Virtually movies today adhere to the 12 point hero's journey. Some are obvious like Avatar, the green ogre series, The Last Samurai. Look it up, cut and paste the 12 rules and try to plot your screenplay to those rules. Some ignore them as in tarantino who doesn't even use turning points, but then he doesn't sell scripts as he directs his own. Personally, I hate structured writing, but the bizz demands it so I learnt to do it and voila I have a horror script optioned - it strictly follows those rules which when I look back make perfect sense.
Basically start with the Act 1 hero's normal world - he meets a mentor - he enters a special world - Act 2 he has to fight - has numerous setbacks - Act 3 he leaves the special world - has one final struggle - ends up with the prize.

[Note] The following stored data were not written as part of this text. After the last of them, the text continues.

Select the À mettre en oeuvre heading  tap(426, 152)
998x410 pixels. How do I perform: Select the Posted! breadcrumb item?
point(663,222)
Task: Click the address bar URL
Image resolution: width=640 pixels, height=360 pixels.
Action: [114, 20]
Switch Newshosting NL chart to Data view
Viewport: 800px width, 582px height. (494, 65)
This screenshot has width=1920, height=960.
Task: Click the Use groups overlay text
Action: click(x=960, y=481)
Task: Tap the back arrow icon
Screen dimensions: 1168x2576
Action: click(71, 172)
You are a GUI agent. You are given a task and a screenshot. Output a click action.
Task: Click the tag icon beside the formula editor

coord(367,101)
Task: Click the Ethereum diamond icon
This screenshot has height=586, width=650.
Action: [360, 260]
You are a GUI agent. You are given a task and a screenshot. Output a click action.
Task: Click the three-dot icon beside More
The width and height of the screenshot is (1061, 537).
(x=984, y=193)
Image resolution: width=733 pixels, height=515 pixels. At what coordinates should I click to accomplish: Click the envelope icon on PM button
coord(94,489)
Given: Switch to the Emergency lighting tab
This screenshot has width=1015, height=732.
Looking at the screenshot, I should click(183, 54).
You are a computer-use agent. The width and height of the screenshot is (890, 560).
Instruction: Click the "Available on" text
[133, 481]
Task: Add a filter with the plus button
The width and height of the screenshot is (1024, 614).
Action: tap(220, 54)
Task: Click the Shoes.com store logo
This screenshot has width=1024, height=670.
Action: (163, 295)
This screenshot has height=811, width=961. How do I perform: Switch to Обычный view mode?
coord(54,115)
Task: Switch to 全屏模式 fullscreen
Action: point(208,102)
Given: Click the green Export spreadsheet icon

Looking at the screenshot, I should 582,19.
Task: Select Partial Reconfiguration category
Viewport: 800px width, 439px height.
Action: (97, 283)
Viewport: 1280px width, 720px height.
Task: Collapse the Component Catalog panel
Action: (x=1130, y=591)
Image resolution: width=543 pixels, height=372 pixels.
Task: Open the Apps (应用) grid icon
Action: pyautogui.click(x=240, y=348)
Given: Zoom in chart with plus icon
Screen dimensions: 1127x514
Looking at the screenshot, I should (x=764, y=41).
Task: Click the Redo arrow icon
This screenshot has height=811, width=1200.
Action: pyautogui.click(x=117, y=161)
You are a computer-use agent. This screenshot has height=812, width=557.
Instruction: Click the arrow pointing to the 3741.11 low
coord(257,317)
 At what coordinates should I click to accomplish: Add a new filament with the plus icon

It shows clear turning points.


----------



## vangoghsear (Mar 1, 2011)

The Hero's Journey - Mythic Structure of Joseph Campbell's Monomyth

Here's one link to the 12 point list.


----------



## KarlR (Mar 1, 2011)

Worked for Beowulf (not the movie...)
Worked for Homer (not Simpson...)
Worked for Lucas (George).
Maybe there's something to it!  Though, (and here comes the editorializing) you still have to write a compelling story that fits the structure.  Guess that's ALWAYS been the hard part.


----------